Pay gap is actually a value gap, says study
New economic research has finally demolished the popular notion that the 23.3 per cent gender pay gap is primarily driven by employers paying women less for doing the same job as men.
Economic research has finally demolished the popular notion that the 23.3 per cent gender pay gap is primarily driven by employers paying women less for doing the same job as men.
While sexism still impacts some private-sector professional salaries, the real issue is that men dominate highly paid sectors such as mining, while women take most of the low-paid jobs, such as in aged and child care.
And the research argues the pay gap could be cut by one third to 15.6 per cent if we could shift to a 40:40:20 gender concentration of workers – 40 per cent women, 40 per cent men and 20 per cent any gender – across all industries and occupations.
The Gender Equity Insights 2022 report from Curtin University’s specialist unit, the Bankwest Curtin Economics Centre, and the Workplace Gender Equality Agency, offers detailed evidence of how the composition of the workforce generates pay gaps.
Centre director Alan Duncan said it was the first time the centre was able to use postcodes of workplaces to get more accurate state and territory comparisons.
“This is quite a clear articulation of the different contributors to overall numbers that we often see discussed in debates around gender pay gaps,” Professor Duncan said.
“The debate is often dominated by the extent of what are commonly termed like-for-like pay gaps, and by that we mean that men and women are paid differently for performing the same role in the same organisation.”
Salary differences for the same occupations still existed, he said, but the bigger problem was that wages in some industries were much lower than in others and that women were concentrated in relatively low-paying sectors.
He said that even with a 40:40:20 split “there’s another two-thirds of the pay gap that remains to be explained”. Some was attributable to like-for-like salary differences, and some because the journey to a 50:50 split had some way to go.
“I think it’s important to understand all sides of the issue,” he said. “This shouldn’t come as a surprise – it’s something that’s been discussed for some time.
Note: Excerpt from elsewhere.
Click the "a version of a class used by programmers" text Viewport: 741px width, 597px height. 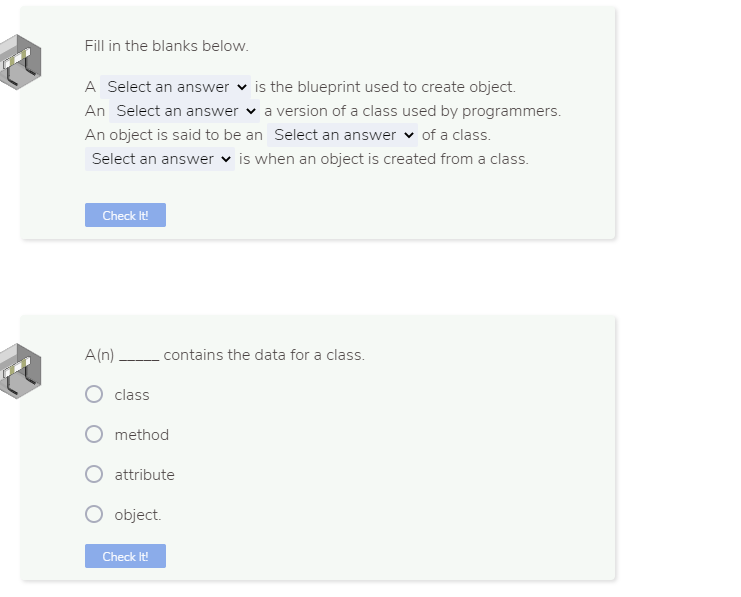pos(412,111)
But we’ve sought to really get some clarity and precision on it.”
Professor Duncan said it was important to question why some sectors were poorly paid and whether women’s contributions were adequately remunerated.
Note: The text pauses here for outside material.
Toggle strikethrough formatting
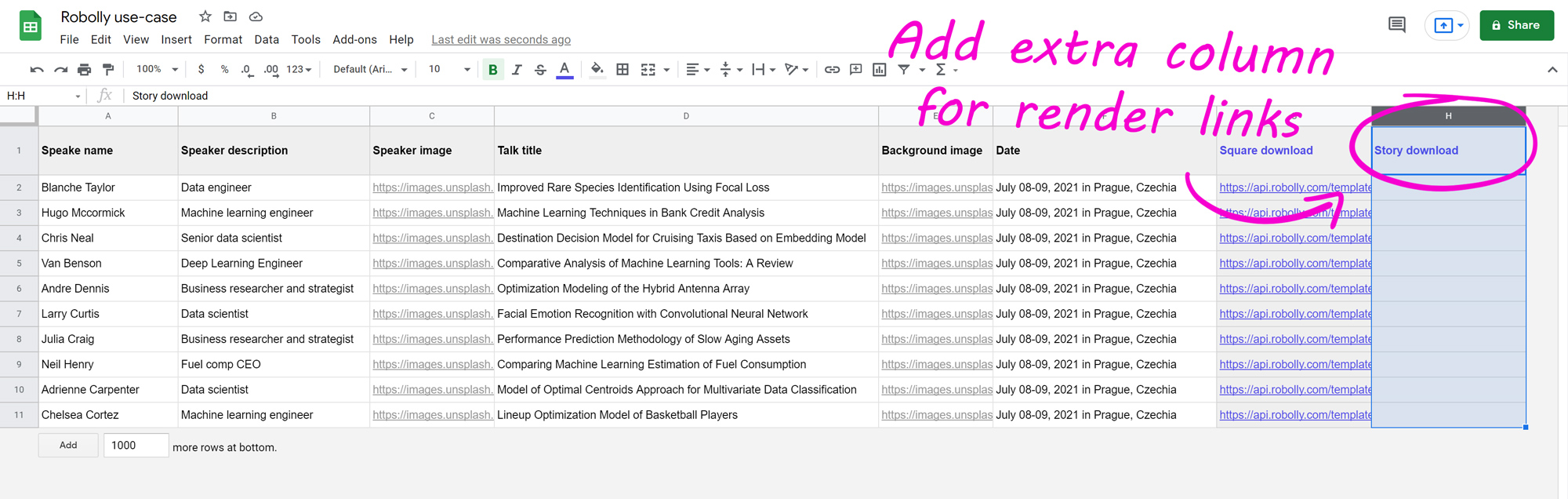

“It is important, I think, to reflect on whether or not we are rewarding the value of an aged care or a childcare worker or somebody in our health system in the manner that we should,” he said.
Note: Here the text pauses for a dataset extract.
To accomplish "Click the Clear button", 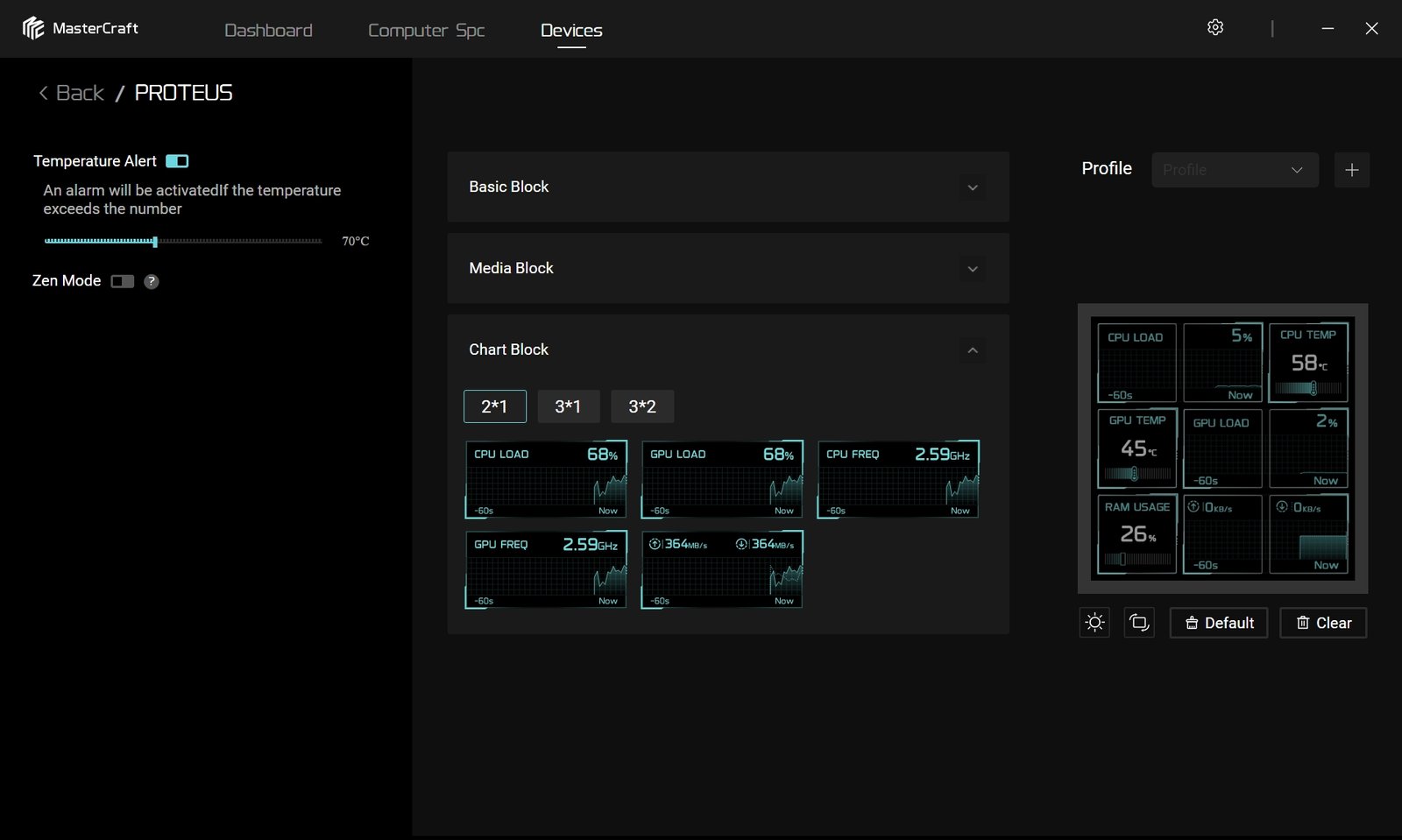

His team used the new WGEA location data to compare pay metrics, gender pay gaps and organisational practices across Australia. It found that in most states and territories, the main driver of the gap was the gender imbalance in industries, and this was especially so in Western Australia, Queensland and the Northern Territory. Resource-rich WA was the worst in the nation at 32.1 per cent, but the gap would halve to 16.5 per cent under the 40:40:20 rule. Under that ratio, the gap in the NT would reduce by two thirds, from 25.3 per cent to 8.3 per cent; NSW and Victoria would see gender pay gaps fall by 7.4 and 6.5 percentage points; and Queensland by a larger margin of 8.8 percentage points, from 22.5 per cent down to 13.7 per cent.
It also found that for people working in major cities, the gender pay gap in base remuneration is about 19 per cent. However, the gender pay gap rises steadily to 28.2 per cent for those working in remote areas, and to 29.3 per cent for workers in very remote parts of the country,
The report said Australia needed more men in healthcare and social assistance, and education and training, and more women in construction, mining, manufacturing, information services, transport and wholesale.
“There also needs to be an increase in the share of women in leadership positions, technicians and trades workers and operators and drivers,” it said.
WGEA director Mary Wooldridge said Australia had one of the most highly gender-segregated industrial structures in the developed world.